Wednesday, June 15, 2011



Romani people to rally on same day as right-wing radicals in Přerov, Czech Republic

Přerov, 14.6.2011 12:07, (ROMEA)

When right-wing extremists march through Přerov at the end of this month, local Romani people will be holding their own rally as well. An agreement to hold the rally was reached at a meeting today with representatives of nonprofits. A new web page will be launched about the right-wing radicals' march where Romani people can find all the information they need about what is taking place in Přerov.

Local Romani residents are concerned about how the right-wing extremists' gathering might turn out. Many are not satisfied by police officers' promises concerning their safety. The event on Saturday 25 June is being held by the Workers' Social Justice Party (Dělnická strana sociální spravedlnosti - DSSS). Two years ago a right-wing extremist demonstration turned into a street battle as the right-wing radicals attempted to break through police cordons.

"We offered the Romani people the alternative of not having to be shut up at home on that day and of being able to express their emotions in a safe way. They will gather in a place that does not intersect with the march route and can express their opinions there. I believe we are capable of creating a zone in which the emotions will not become too upset, which is also a security advantage," Martin Navrátil of the Czech Government Agency for Social Inclusion in Romani Localities said today.

The roughly 30 Romani people who attended today's meeting unanimously agreed with the proposal. "They'll march, we'll have a good time," a Romani man summarized.

Romani people at the meeting were open about their fear of the upcoming event. "How am I to explain to my nine-year-old girls that they can't go outside?" one local Romani father asked angrily. "Who can say when the next march will be, whether they're not going to do this every month?" his neighbor added.

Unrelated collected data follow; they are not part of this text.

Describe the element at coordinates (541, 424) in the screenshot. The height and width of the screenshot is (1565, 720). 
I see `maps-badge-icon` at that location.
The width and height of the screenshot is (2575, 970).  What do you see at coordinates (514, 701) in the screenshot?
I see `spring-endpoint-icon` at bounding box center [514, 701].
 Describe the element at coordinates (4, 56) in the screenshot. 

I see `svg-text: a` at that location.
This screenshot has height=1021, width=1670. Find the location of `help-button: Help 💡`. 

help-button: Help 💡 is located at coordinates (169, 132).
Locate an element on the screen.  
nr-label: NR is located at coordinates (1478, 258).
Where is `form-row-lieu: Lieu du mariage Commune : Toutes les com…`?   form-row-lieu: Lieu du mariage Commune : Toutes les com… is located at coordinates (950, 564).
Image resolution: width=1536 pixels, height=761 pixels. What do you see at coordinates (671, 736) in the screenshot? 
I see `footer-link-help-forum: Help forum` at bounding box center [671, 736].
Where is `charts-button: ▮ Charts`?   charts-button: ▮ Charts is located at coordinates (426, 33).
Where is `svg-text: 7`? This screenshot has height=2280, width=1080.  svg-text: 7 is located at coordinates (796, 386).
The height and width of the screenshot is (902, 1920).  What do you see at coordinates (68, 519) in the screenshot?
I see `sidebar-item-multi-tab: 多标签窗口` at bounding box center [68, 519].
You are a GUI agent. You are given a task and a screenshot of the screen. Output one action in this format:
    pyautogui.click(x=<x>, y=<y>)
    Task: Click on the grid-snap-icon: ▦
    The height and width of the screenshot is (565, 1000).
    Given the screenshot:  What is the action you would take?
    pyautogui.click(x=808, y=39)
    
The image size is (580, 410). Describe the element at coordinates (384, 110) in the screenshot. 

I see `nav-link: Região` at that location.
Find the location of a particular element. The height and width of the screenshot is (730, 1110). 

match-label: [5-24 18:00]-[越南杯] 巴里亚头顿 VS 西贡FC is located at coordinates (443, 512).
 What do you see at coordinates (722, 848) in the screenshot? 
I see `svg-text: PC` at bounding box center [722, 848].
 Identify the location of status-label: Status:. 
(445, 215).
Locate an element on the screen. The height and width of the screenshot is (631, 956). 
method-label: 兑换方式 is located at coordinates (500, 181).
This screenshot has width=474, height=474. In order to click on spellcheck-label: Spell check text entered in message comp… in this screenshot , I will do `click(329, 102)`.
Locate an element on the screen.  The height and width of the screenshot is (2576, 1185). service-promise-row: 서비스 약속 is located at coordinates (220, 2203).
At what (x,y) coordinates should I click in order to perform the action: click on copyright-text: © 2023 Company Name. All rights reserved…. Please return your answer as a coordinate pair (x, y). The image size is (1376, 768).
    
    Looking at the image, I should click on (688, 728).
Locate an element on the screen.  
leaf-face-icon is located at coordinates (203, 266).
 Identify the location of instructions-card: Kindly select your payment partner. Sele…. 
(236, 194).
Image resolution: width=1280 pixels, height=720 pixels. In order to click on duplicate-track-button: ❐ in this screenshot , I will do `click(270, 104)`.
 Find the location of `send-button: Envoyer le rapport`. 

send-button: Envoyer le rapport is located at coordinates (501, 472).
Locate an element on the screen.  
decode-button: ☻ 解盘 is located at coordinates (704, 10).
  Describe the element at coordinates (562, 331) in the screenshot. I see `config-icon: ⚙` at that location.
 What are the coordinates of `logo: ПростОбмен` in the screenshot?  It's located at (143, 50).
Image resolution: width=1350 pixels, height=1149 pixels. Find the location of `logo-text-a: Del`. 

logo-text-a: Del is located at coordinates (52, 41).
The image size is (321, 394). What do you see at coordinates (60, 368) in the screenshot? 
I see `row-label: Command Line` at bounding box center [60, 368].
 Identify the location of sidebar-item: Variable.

Police officers at today's meeting promised to visit Romani localities in Přerov three times next week. "We will explain the legal side of the march to people in various locations. We will also inform them as to the optimum way to behave. Defiance is not good, that's a matter for the police," said Michaela Sedláčková of the Přerov Police.

Michael Kocáb, the former Czech Human Rights and Minorities Minister, also traveled to Přerov to support the local Romani community today. "It is important that you not allow yourselves to be provoked. They primarily want to provoke you. We cannot afford a fight - if you restrain yourselves, it can turn out well," Kocáb told the Romani people at the meeting.

Next week a new website,, will be launched about the Přerov march where people can access all the information related to it. "We wanted to launch the website next year, but we're going to do it now because of the march. All the information from the police and the town will be there, as well as advice and contacts to psychologists and social workers," Ivana Smětalová, director of the Kappa Help organization, told the Czech Press Agency today.

The right-wing radicals are planning to march through the local Romani neighborhood. Police will deploy mounted officers, police helicopters and riot units. Through its web page, the town hall has called on its citizens not to linger along the march route or in places where security measures will be taking place. The town is also calling on its residents not to let unknown persons into buildings and not to park their cars along the march route. Business owners should also secure their shops.

Two years ago in April the streets of Přerov were transformed into a battlefield when about 700 neo-Nazis attempted to break through police cordons when their event was officially over. Pieces of benching, firecrackers, paving stones and smoke bombs flew through the air near the bus station. Many smaller conflicts broke out in other places in Přerov where aggressive neo-Nazis attacked their opponents. A total of 31 people ended up in handcuffs and two youths were charged with rioting and vandalism. Some demonstrators, both neo-Nazis and their opponents, suffered injuries. The most serious case was that of a 21-year-old man who evidently lost a finger to a firecracker. Three patrolmen and six police officers received medical treatment as well.

The event, entitled "March against Racism", was announced by the then-chair of the Worker's Party cell in Olomouc, Jiří Švehlík. However, he claims the party later distanced itself from the event, which was then organized by the Autonomous Nationalists together with neo-Nazis from the National Resistance.

The DSSS is the successor to the Workers' Party, which was dissolved by the Czech Supreme Administrative Court last year. The court found the party's ideology, program and symbols included chauvinistic and xenophobic elements, a racist subtext, and was linked to national socialism, the ideology connected to Adolf Hitler.